What you have to do: Pick up the bug report about Solr queries failing for users whose identity is mapped to an ORCID, and continue it from its last sentence.

Supplied text:
Bug #7417
Solr queries return error when authenticated user has an identity mapped with an ORCID
100%
Description
Seen on cn-sandbox-2 today:
When a user is logged in with a CILogon account and makes any solr query, such as:
https://cn-sandbox-2.test.dataone.org/cn/v2/query/solr/?q=*:*
The following error is returned:
class java.lang.IllegalArgumentException: improperly specified input name: 0000-0002-1871-0794
With "0000-0002-1871-0794" being the ORCID that this user is mapped to.
If I log in to DataONE using that ORCID account, I don't get an error and the query is executed.

Source material:
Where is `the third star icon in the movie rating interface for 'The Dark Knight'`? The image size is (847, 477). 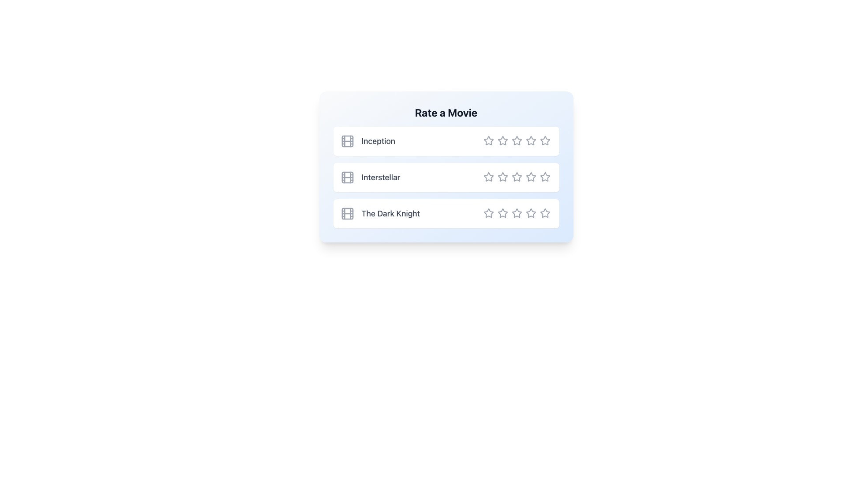
the third star icon in the movie rating interface for 'The Dark Knight' is located at coordinates (517, 213).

Answer space:
History
#1 Updated by Ben Leinfelder over 8 years ago
Here's the stacktrace
20151008-18:31:06: [ERROR]: improperly specified input name: 0000-0002-1871-0794 [org.dataone.solr.servlet.SessionAuthorizationFilterStrategy]
java.lang.IllegalArgumentException: improperly specified input name: 0000-0002-1871-0794
at javax.security.auth.x500.X500Principal.(X500Principal.java:169)
at javax.security.auth.x500.X500Principal.(X500Principal.java:121)
at org.dataone.client.auth.CertificateManager.standardizeDN(CertificateManager.java:573)
at org.dataone.solr.servlet.SessionAuthorizationUtil.addAuthenticatedSubjectsToRequest(SessionAuthorizationUtil.java:168)
at org.dataone.solr.servlet.SearchServiceSessionAuthorizationFilter.addAuthenticatedSubjectsToRequest(SearchServiceSessionAuthorizationFilter.java:51)
at org.dataone.solr.servlet.SessionAuthorizationFilterStrategy.doFilter(SessionAuthorizationFilterStrategy.java:253)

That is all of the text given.